Mr. Earle’s office has acknowledged that “out of an abundance of caution,” the office had presented some evidence of “other allegations” against DeLay to a second grand jury on Friday, September 30, the last day of that grand jury’s term. That grand jury declined to indict Mr. DeLay. The foreman later signed, and the presiding judge ordered filed, a document reporting that the body had inquired carefully into an unspecified “case against” Mr. DeLay. The document concluded, “[W]e have failed to find a bill of indictment against him.”

The Third Grand Jury Presentation and the Second Indictment

On Monday, October 3, another Travis County grand jury was convened. Mr. Earle’s office later stated that “additional information” regarding Mr. DeLay had come to the prosecutors’ attention during the weekend of October 1st and 2nd. This was presented to the newly convened “third” grand jury on October 3. Later the same day this grand jury returned an indictment of Mr. DeLay for conspiracy and money laundering.

The new indictment was considerably more complex than the first. Unlike the one court first indictment, the second contained two counts. Whether the prosecution intends to seek conviction for both, or rather alleged them as essentially alternatives, is not clear from the document. Under existing Texas law, this need not be clear.

Count One – Conspiracy

In the first count, the second indictment again alleged a conspiracy, but contained alleged two alternative theories. One was again that the defendants conspired to violate the Election Code. Now, however, it specified that the conspiracy was to violate the election code by making improper corporate contributions to candidates. The target felony under the first conspiracy theory, then, was changed from the corporate contributions to RNC to a donation of the corporate funds to the candidates. The new indictment alleged additional overt acts and—unlike the first–specified the dates on which the State claimed the overt acts occurred.

This first theory is subject to the same challenge as Mr. DeLay made to the first indictment, that is, that it alleges a 2002 conspiracy to violate the Election Code, which was not at the time a criminal offense. The alternative conspiracy theory was that the defendants conspired to commit money laundering of funds in excess of $100,000. Apparently the money laundering the defendants are alleged to have conspired to commit is the money laundering charged in the second count.

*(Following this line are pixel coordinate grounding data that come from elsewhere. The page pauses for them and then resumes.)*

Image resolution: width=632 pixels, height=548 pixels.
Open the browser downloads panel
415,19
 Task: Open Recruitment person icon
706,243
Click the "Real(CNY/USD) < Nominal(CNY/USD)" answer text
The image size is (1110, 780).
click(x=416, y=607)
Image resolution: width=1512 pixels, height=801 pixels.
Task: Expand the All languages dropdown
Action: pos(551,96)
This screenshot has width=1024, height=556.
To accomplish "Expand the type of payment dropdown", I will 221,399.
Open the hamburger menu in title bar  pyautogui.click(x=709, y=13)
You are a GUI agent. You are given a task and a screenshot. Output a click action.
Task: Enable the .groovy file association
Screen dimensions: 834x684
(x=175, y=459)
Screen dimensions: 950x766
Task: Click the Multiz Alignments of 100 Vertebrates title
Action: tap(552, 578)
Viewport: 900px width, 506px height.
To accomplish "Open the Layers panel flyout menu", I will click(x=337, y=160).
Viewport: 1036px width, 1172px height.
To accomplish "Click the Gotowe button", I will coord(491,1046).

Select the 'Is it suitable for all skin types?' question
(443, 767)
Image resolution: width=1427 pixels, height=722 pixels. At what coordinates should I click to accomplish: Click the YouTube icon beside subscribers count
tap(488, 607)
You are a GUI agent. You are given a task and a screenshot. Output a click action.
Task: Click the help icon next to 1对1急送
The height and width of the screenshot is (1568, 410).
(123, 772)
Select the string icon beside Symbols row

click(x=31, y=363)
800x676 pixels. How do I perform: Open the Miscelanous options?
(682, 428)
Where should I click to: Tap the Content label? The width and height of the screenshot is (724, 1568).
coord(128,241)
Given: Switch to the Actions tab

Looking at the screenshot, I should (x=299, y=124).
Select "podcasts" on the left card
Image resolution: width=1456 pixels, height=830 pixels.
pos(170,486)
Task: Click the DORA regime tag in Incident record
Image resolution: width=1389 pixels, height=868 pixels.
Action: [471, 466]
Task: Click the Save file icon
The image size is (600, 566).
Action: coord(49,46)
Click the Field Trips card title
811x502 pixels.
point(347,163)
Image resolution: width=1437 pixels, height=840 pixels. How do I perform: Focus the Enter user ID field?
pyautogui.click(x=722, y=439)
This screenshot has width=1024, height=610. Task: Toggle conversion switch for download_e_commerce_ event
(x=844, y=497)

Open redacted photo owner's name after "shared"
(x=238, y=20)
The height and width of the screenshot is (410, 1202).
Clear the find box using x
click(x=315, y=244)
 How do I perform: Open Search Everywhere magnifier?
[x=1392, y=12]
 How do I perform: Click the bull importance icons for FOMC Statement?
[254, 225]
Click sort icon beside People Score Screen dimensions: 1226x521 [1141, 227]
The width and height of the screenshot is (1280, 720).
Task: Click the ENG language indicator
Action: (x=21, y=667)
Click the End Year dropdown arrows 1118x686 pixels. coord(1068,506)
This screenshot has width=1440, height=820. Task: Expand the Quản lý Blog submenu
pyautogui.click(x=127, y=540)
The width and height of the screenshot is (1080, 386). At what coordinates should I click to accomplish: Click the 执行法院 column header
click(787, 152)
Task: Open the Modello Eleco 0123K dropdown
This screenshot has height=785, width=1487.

In either case, the second indictment alleged overt acts committed on October 4. If Texas applies the general rule, this would mean that an indictment returned within three years of those overt acts would be within limitation. Thus the prosecution would not have to rely on Mr. DeLay’s waiver of limitations.

The addition of money laundering as a target crime made the charged conspiracy a second degree felony. Conspiracy to violate the Election Code, as charged in the initial indictment (and the first theory in the second), is a considerably less serious State jail felony.

Count Two – Money Laundering

In the second count, the indictment alleged money laundering. The “transaction” relied upon as constituting the offense was the transfer of funds from the RNC to specific candidates after October 3, 2002. Thus the State’s theory here as in the revised conspiracy count does not require reliance on Mr. DeLay’s waiver of limitations.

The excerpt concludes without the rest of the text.